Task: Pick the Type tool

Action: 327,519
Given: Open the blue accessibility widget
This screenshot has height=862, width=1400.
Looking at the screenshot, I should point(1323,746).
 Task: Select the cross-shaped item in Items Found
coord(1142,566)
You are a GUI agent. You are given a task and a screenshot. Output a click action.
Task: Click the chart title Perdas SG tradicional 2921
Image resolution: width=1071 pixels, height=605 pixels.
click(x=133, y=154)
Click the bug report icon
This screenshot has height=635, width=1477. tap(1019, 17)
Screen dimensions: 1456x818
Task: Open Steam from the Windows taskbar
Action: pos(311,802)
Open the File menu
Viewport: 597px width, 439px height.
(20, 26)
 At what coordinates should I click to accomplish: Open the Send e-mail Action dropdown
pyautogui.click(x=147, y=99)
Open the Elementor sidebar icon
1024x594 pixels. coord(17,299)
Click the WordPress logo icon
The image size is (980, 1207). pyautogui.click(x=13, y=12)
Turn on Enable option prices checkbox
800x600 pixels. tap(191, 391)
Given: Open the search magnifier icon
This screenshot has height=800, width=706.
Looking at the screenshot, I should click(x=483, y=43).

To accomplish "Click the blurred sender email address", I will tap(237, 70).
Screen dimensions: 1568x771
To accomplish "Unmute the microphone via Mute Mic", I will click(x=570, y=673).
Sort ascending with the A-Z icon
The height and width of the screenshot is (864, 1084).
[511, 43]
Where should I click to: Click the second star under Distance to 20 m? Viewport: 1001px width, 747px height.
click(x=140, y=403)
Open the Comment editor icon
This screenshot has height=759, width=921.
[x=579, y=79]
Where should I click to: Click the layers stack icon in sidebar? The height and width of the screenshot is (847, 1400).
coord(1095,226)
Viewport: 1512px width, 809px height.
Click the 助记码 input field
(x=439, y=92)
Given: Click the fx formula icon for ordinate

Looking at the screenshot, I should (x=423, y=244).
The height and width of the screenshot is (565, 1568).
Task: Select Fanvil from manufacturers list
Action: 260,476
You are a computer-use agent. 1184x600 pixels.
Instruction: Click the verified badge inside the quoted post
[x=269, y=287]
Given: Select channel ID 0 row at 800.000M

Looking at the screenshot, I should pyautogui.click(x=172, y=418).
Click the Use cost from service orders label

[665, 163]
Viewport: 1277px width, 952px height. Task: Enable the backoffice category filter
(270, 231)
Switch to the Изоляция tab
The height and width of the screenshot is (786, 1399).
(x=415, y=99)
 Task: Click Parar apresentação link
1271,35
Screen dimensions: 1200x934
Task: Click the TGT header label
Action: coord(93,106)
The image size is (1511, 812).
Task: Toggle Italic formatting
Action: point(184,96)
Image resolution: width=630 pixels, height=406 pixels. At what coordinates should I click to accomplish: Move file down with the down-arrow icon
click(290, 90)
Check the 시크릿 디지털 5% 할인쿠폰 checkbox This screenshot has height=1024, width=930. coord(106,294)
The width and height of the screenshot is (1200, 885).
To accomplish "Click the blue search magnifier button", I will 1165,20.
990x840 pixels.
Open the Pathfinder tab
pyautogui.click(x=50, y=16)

PROBLEM STATEMENT - Which lines in the items above contain the string "Enable" with that exact capitalization? Locate each one and copy it out in full.

EXERCISE OUTPUT -
Turn on Enable option prices checkbox
Viewport: 1277px width, 952px height. Task: Enable the backoffice category filter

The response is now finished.